Abstract

Due to their many advantages, modular structures commonly exist in artificial and natural systems, and the concept of modular product design has recently received extensive attention from the engineering research community. Although some work has been done on modularity, most of it is qualitative and exploratory in nature, and little is quantitative. One reason for this gap is the lack of a clear definition of modularity. This thesis begins with a detailed discussion on the concepts of “modularity” and “module.” Based on the background presented here, a mutual information-based method is proposed to quantify modularity. The method is based on the view that coupling is information flow instead of real physical interactions. Information flow can be quantified by mutual information, which is based on randomness (or uncertainty). Since most engineering products can be modeled as stochastic systems and therefore have randomness, the mutual information-based method can be applied in very general cases, and it is shown that the commonly existing linkage counting modularity measure is a special case of the mutual information-based modularity measure. The mutual information-based method is applicable to final design products. But at the early stage of the engineering design process, there are generally only function diagrams.

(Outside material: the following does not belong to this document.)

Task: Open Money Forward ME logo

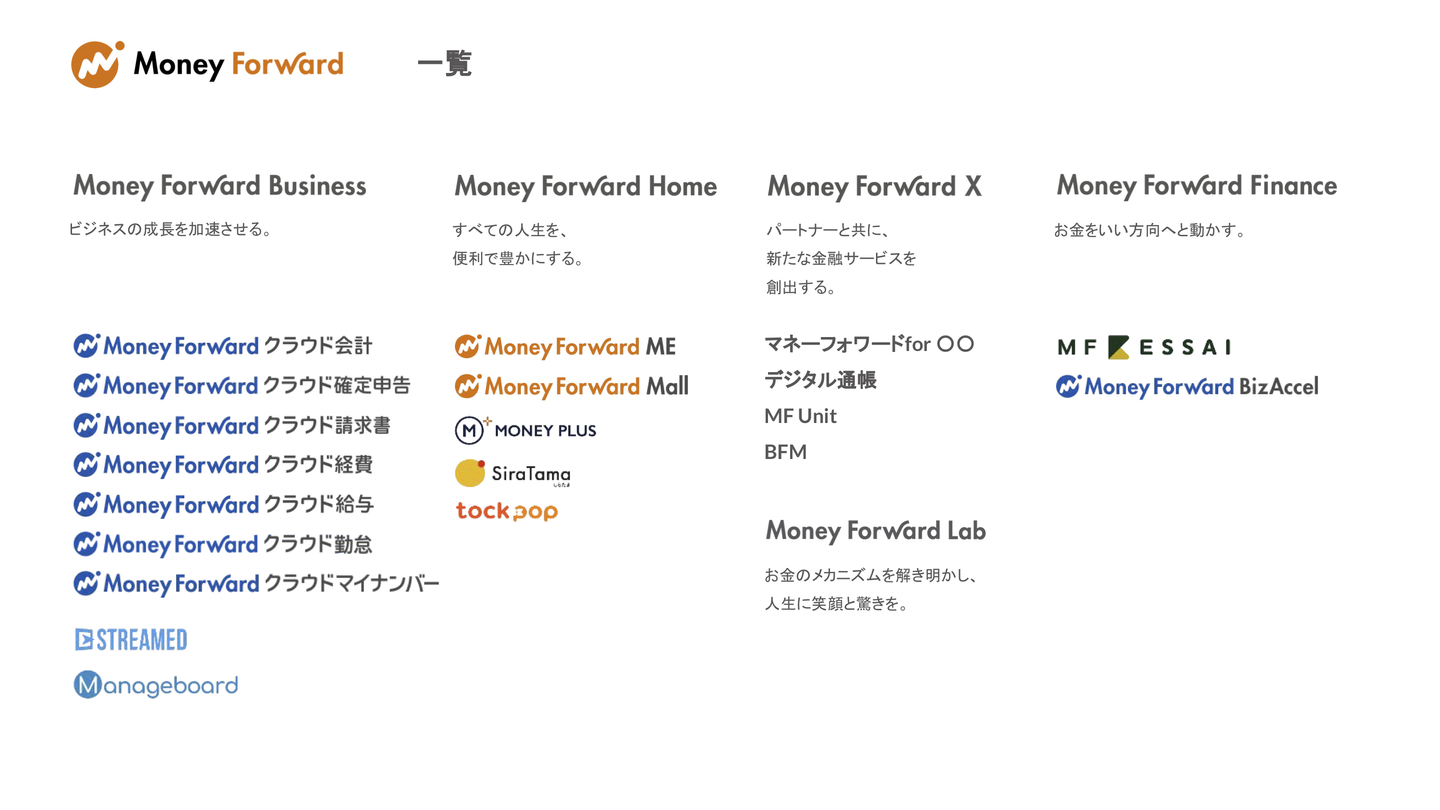Action: click(565, 347)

To exploit the benefits of modularity as early as possible, a minimal description length principle-based modularity measure is proposed to determine the modularity of graph structures, which can represent function diagrams. The method is used as criteria to hierarchically decompose abstract graph structures and the real function structure of an HP printer by evolutionary computation. Due to the specialty of genome representations in evolutionary computation, new genetic operators are developed to determine optimal hierarchical decompositions. This quantitative modularity measure has been developed to synthesize modular engineering products, especially by evolutionary design. There are many factors affecting evolving modular structures, such as genome representation, fitness function, learning, and task structure. The thesis preliminarily studies the effects of the modularity of tasks on the modularity of products in evolutionary computation. Using feed-forward neural networks as examples, the results show that the effects are task-dependent and rely on the amount of resources available for the tasks.